#### [How to complete this task]
Beginning with the line of the entries below that holds "Task: Click the Record toolbar icon" and ending with the line that holds "by the Name", transcribe each line exactly as written. Pictures stay out.

#### [Records]
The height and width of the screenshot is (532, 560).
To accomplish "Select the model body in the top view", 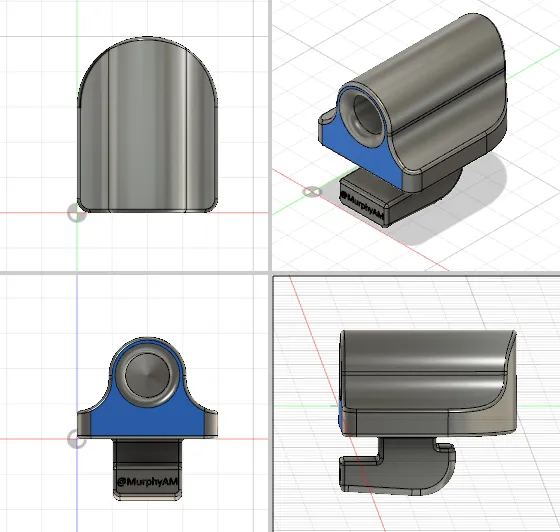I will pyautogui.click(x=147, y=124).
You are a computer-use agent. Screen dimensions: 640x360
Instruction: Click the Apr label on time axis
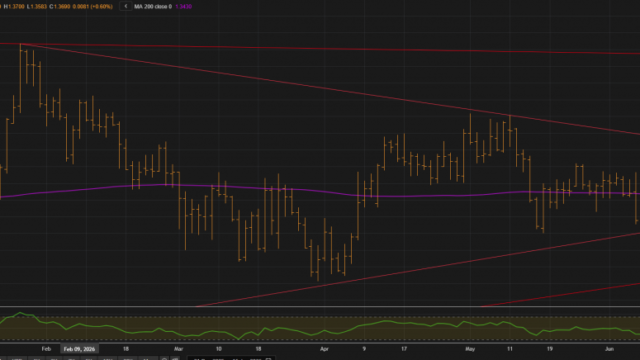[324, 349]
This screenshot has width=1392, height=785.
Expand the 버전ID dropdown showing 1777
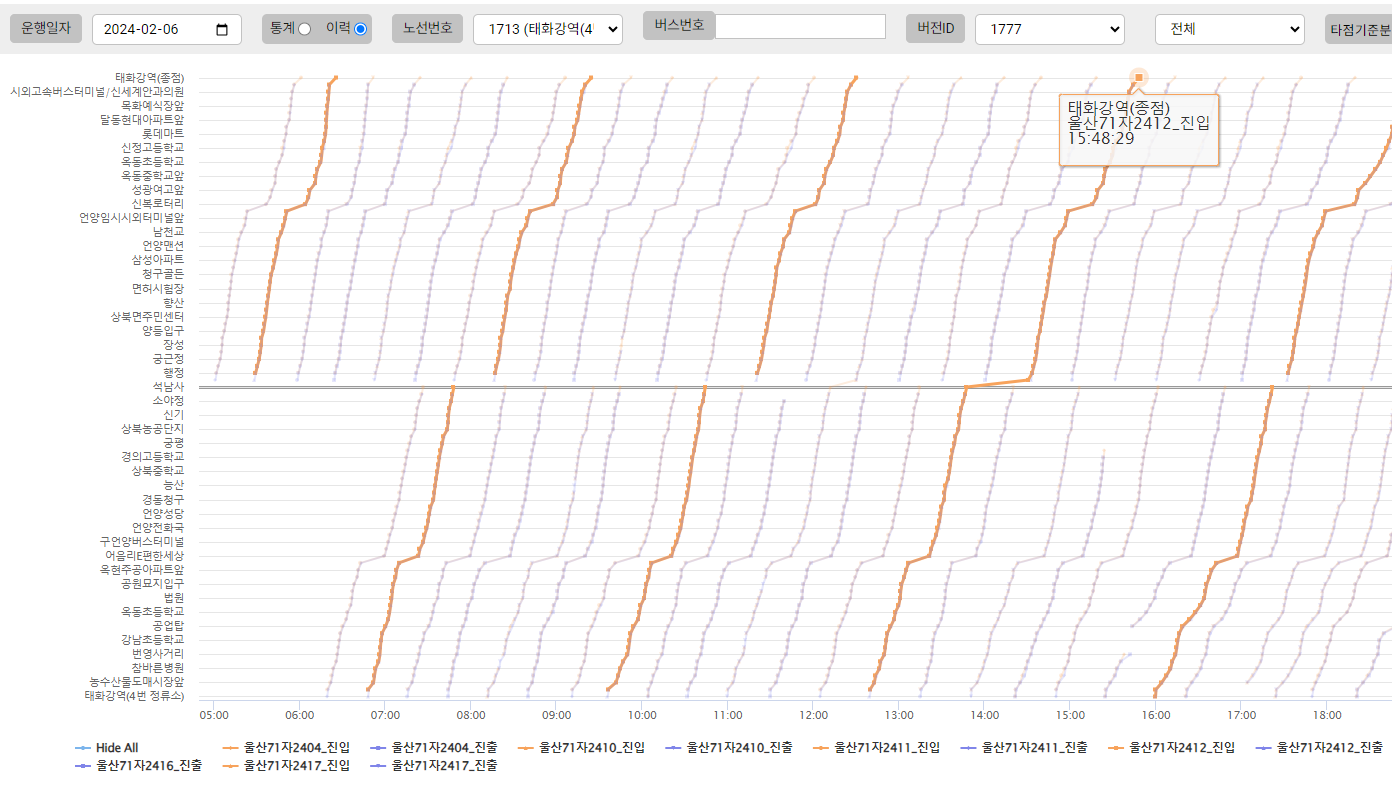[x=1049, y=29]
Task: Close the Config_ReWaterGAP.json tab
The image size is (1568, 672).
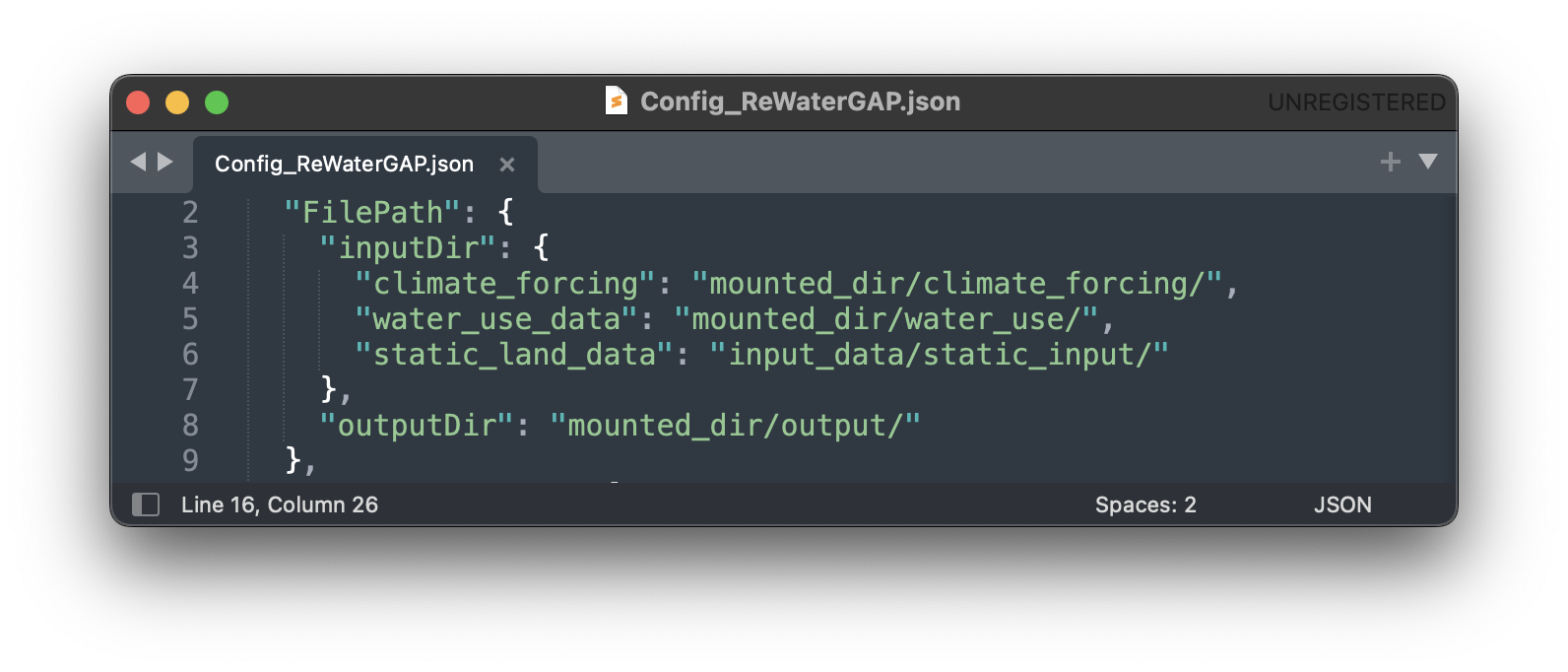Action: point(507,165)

...

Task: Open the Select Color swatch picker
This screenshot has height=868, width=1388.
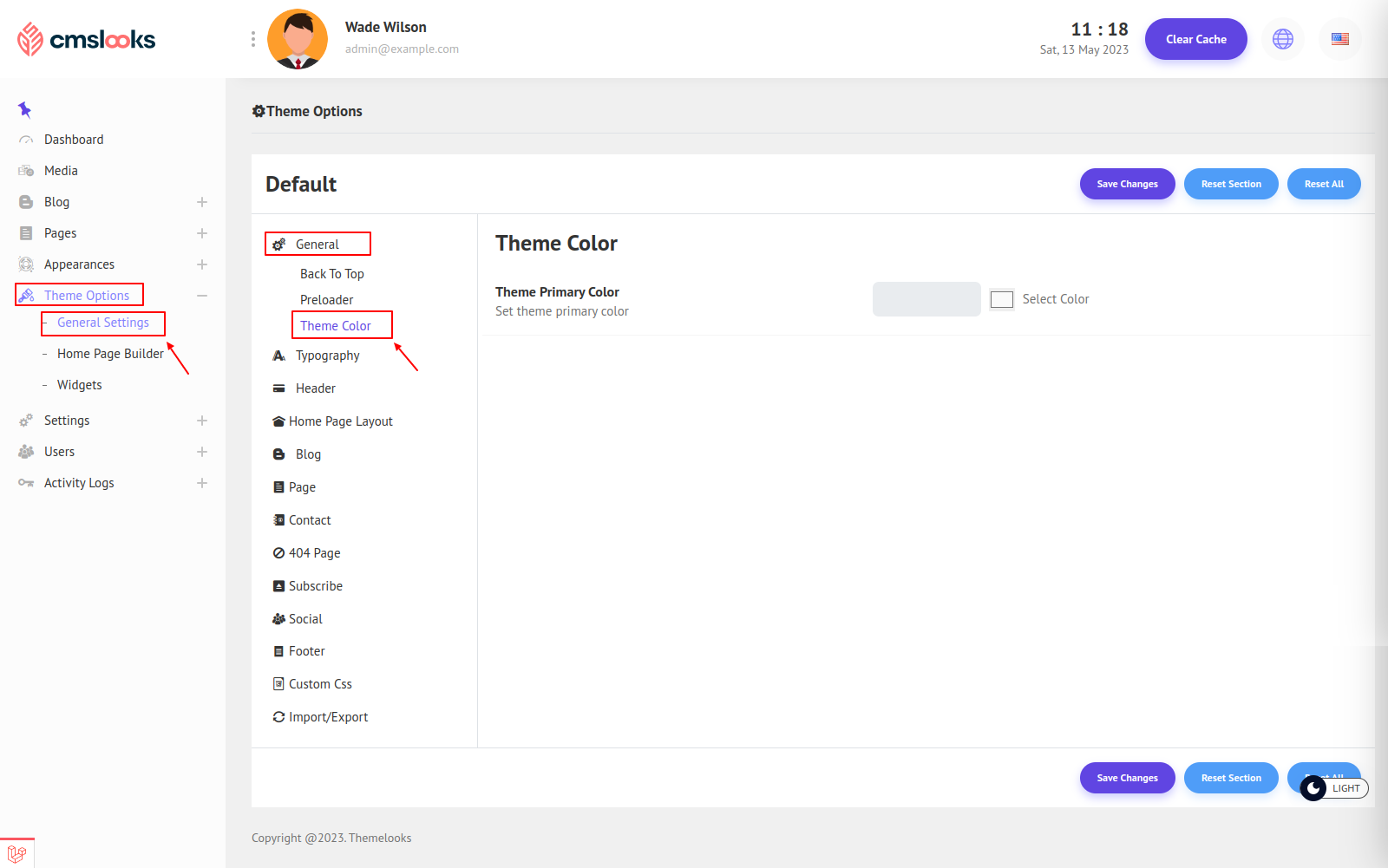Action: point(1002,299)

---

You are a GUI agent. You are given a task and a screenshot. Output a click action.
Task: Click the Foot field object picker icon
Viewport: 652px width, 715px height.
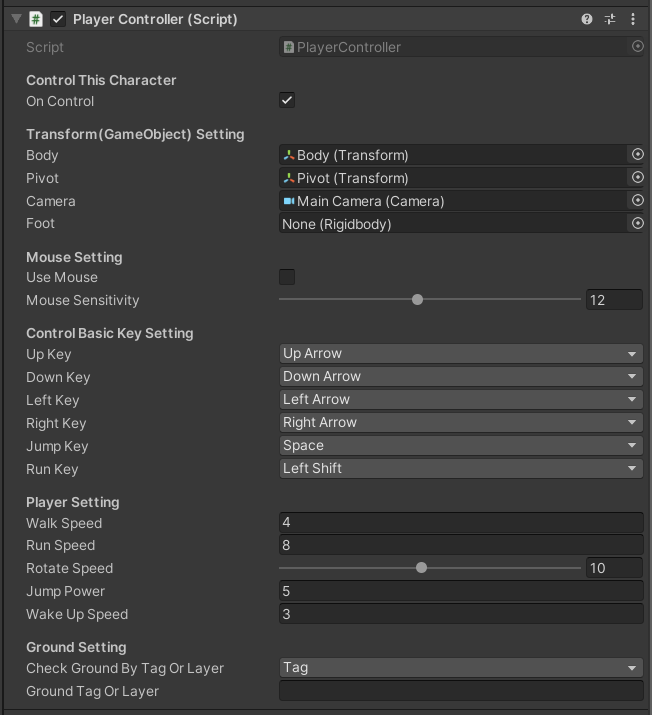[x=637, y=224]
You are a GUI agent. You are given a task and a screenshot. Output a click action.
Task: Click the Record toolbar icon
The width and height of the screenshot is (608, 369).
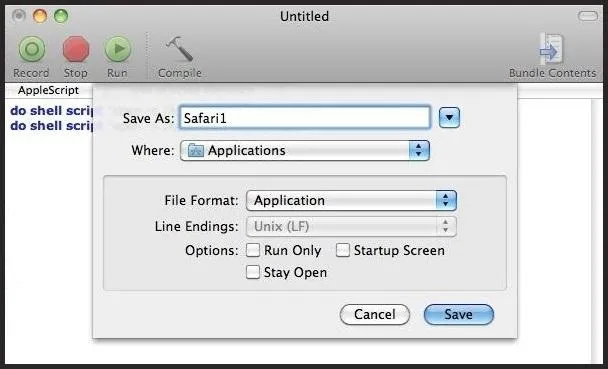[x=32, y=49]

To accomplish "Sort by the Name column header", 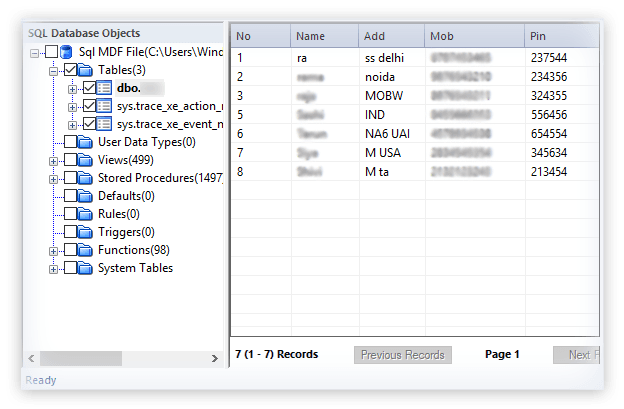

#### [Answer to this problem]
Task: Click the Record toolbar icon
The width and height of the screenshot is (608, 369).
[x=32, y=49]

To accomplish "Sort by the Name column header", 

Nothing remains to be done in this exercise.